The second best footballer in the world finally got off and running in Portugal's decisive final Group B match against Netherlands. The 2-1 win in Kharkiv helped the 2004 finalists finish second in the Group of Death and confirmed that in-fighting in a Dutch camp during a tournament is no longer a boring cliché but is indeed a matter of fact.
Having toiled in Portugal's opening fixture against Germany and wasted several great chances against Denmark, Ronaldo scored both goals against Netherlands to finally open his account in Poland and Ukraine.
In that match the world's most expensive player had five shots on target, five off and two hit the woodwork as he looked back to his brutal best at just the right time. If Ronaldo can maintain that form for the next 11 days and lead Portugal to their first ever major trophy, he would move a significant step closer to the status of true, all-time greatness he may already believe he deserves.

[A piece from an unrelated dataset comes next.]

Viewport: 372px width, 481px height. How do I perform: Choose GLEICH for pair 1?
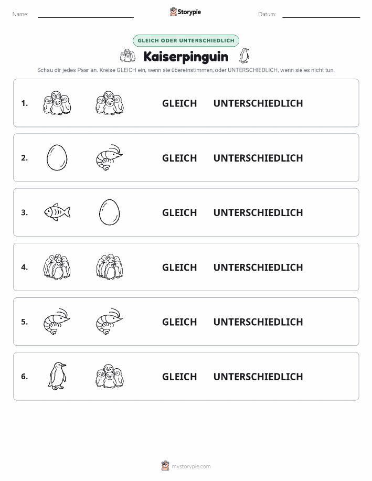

Ronaldo has already graced a European Championship final and a World Cup semi-final, but he did so as part of a Portugal side that included the likes of Luis Figo, Rui Costa and Deco. Now at the age of 27, Ronaldo is at or near the peak of his powers, and he has the opportunity to rule over a tournament.

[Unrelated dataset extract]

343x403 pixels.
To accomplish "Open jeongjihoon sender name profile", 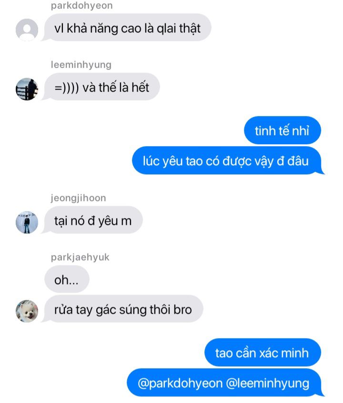I will click(x=78, y=198).
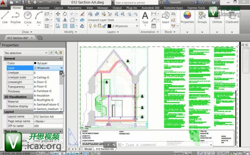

Certainly, club football has begun to take precedence over the international game as the true pinnacle of the game as salaries have soared and matches in dozens of domestic leagues are beamed around the world, dispelling much of the exotic mystery which used to surround foreign players in international matches.
But even the genuine legends of the game to emerge over the last two decades - Zinedine Zidane, the original Ronaldo, for example - have earned that status thanks to their performances on the international stage.

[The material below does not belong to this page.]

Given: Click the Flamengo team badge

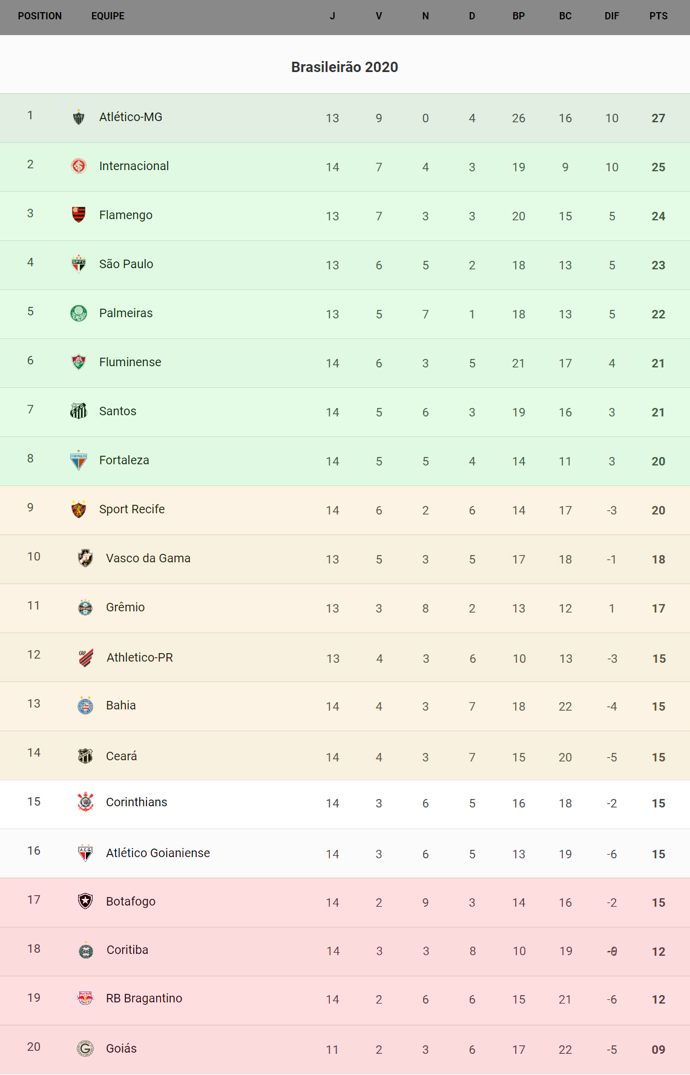Looking at the screenshot, I should [79, 214].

Think of Zidane's most enduring moments - those that do not involve his bald pate smashing into Marco Materazzi's sternum - and while his volleyed winner for Real Madrid in the Champions League final will feature prominently, it is his magnificently fluid turns and gliding runs for France that linger longest in the memory.
You can pick any one of the myriad one-on-ones that the original Ronaldo dispatched with such clinical brilliance for PSV, Barcelona or Internazionale, But, for ED at least, it is the sight of O Fenomeno wheeling away, coolly wagging his finger in celebration with Oliver Kahn in a heap on the ground that is the defining image of his goal-scoring greatness.
There is something about watching a player stand head and shoulders above the rest of those on the pitch whilst bearing the colours of a nation, rather than an institution, that leaves an indelible mark on the viewer.
These are the memories that Portugal's Ronaldo must create for us if he is to build a lasting legacy for himself.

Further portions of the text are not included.